Stored data entries
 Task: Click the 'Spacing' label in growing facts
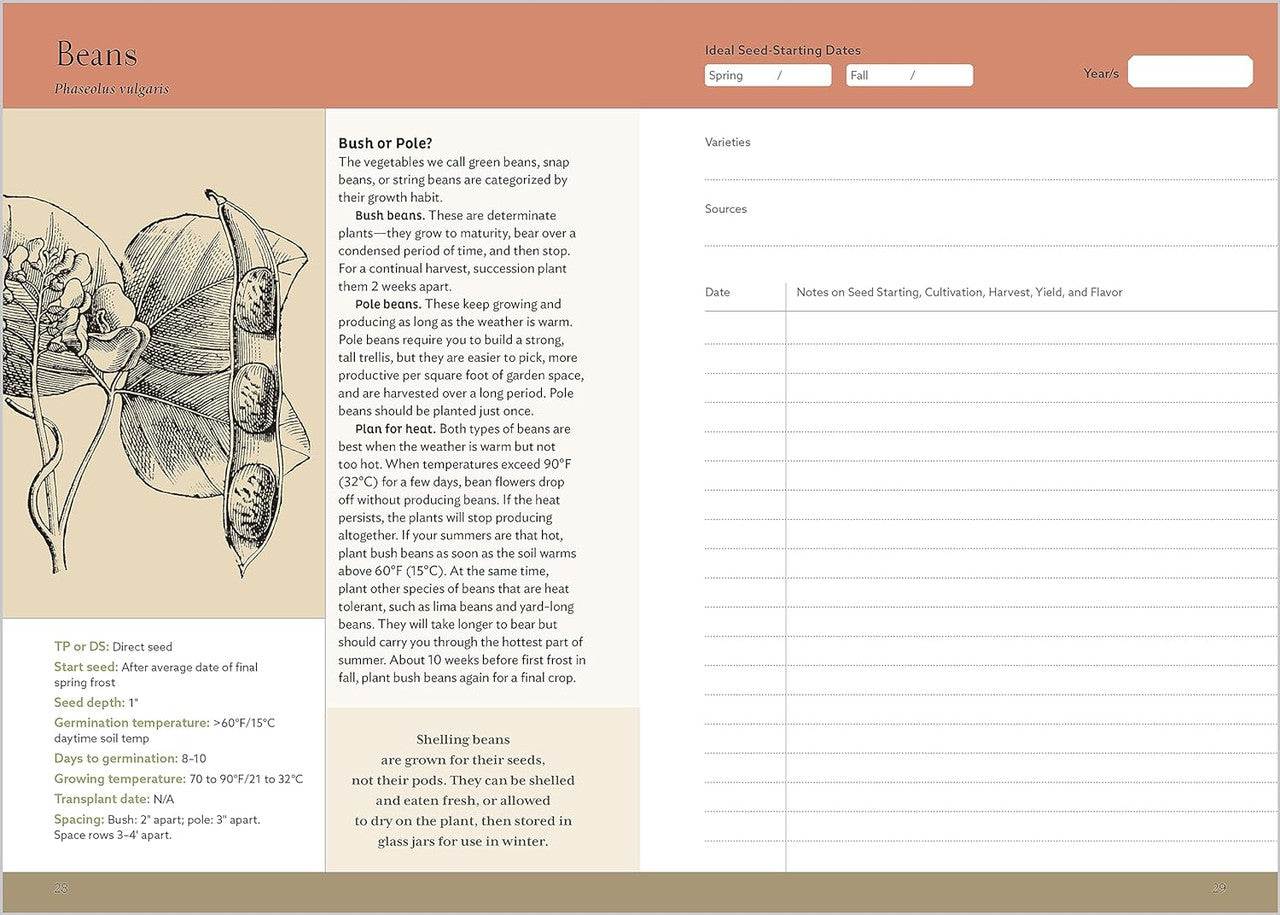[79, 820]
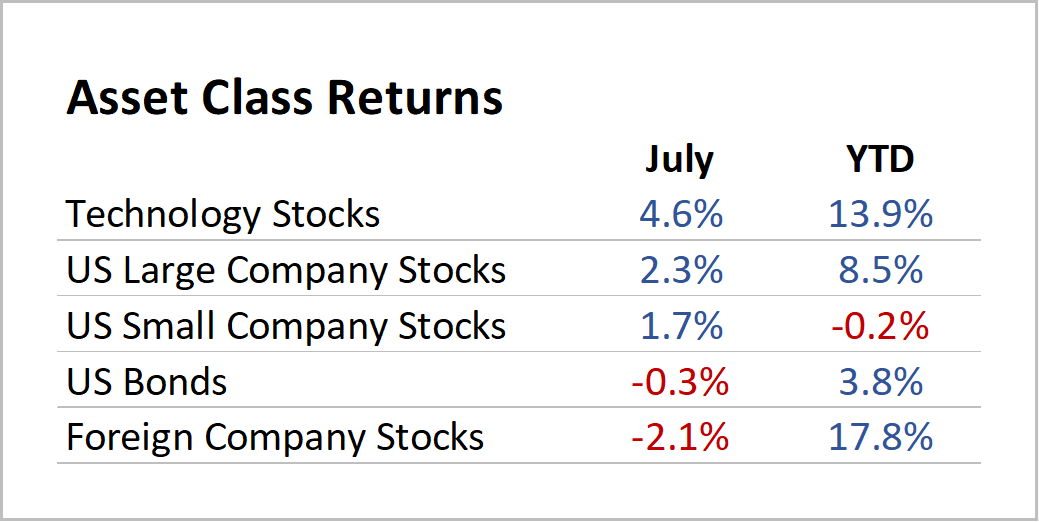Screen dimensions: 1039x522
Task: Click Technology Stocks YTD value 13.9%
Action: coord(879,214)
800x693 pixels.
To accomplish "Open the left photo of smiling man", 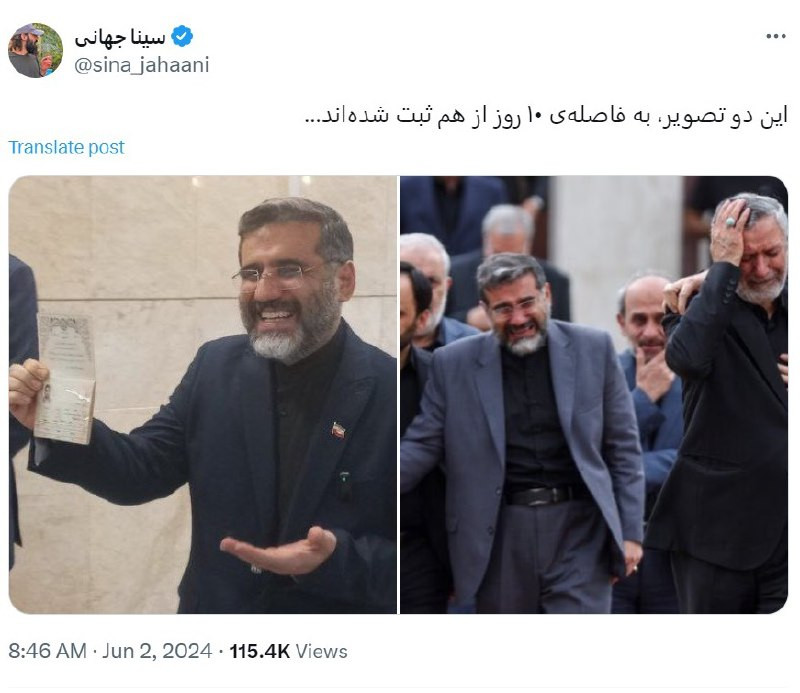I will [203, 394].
...
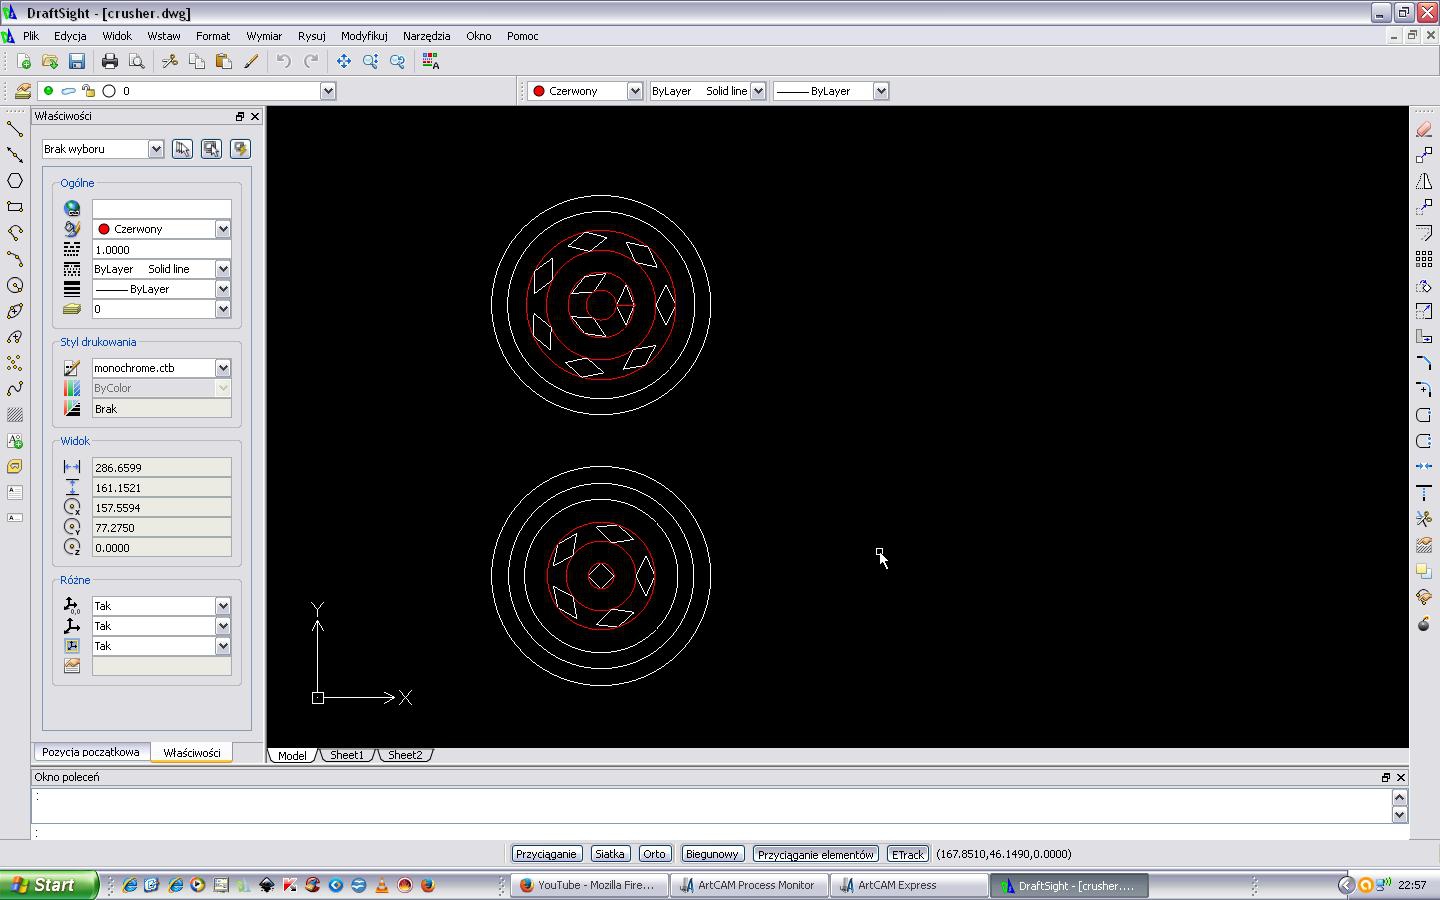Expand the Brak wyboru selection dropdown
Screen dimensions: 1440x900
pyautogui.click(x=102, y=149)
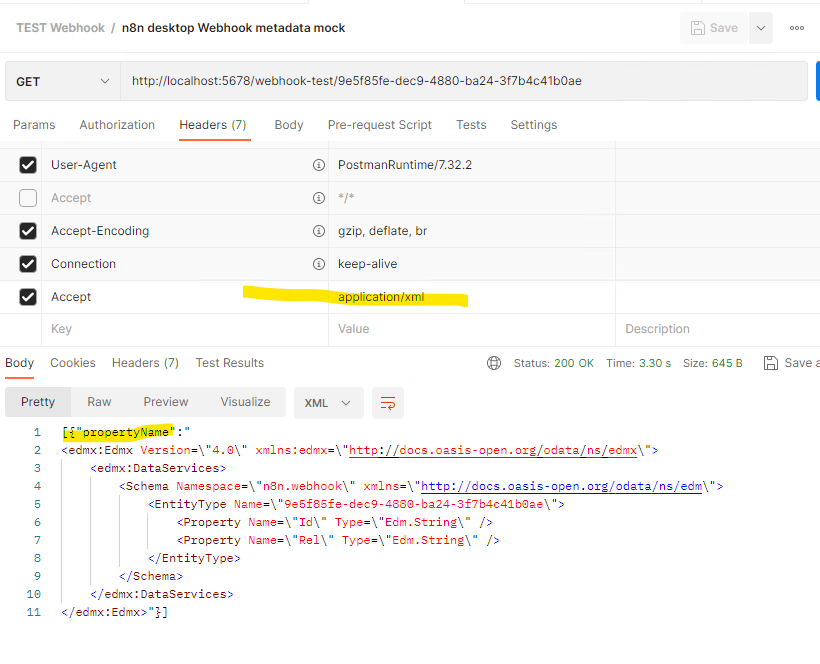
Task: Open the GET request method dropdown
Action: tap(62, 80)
==
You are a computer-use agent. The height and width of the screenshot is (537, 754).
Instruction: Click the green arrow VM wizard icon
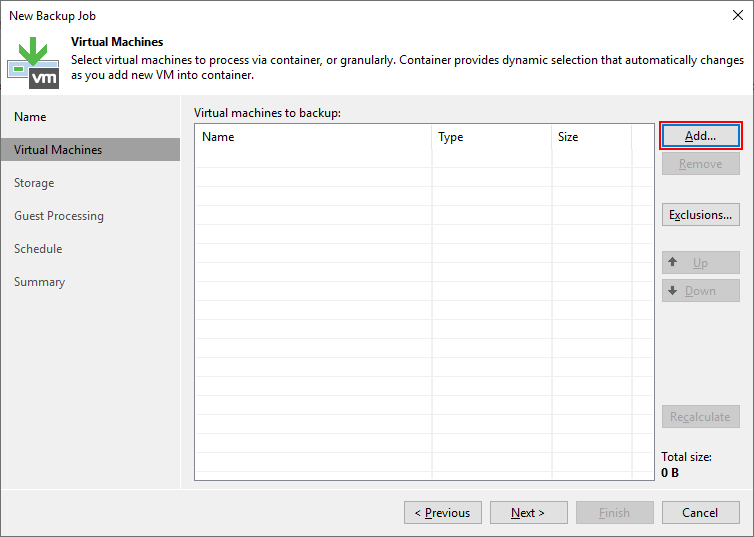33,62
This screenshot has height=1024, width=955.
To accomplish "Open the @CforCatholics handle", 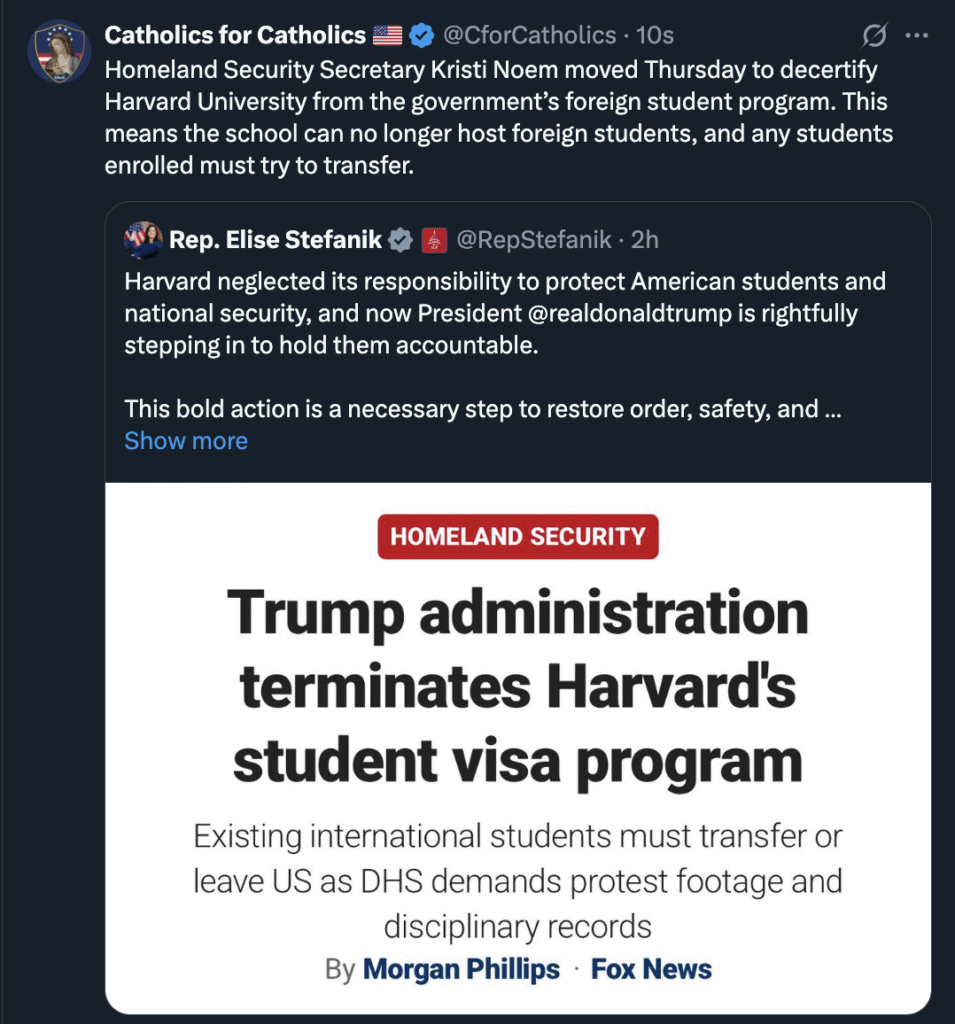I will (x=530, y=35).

(WHAT THE TASK REQUIRES): Please report how many lines in the records contain the string "width", and write nothing besides that number.

(ANSWER SECTION): 2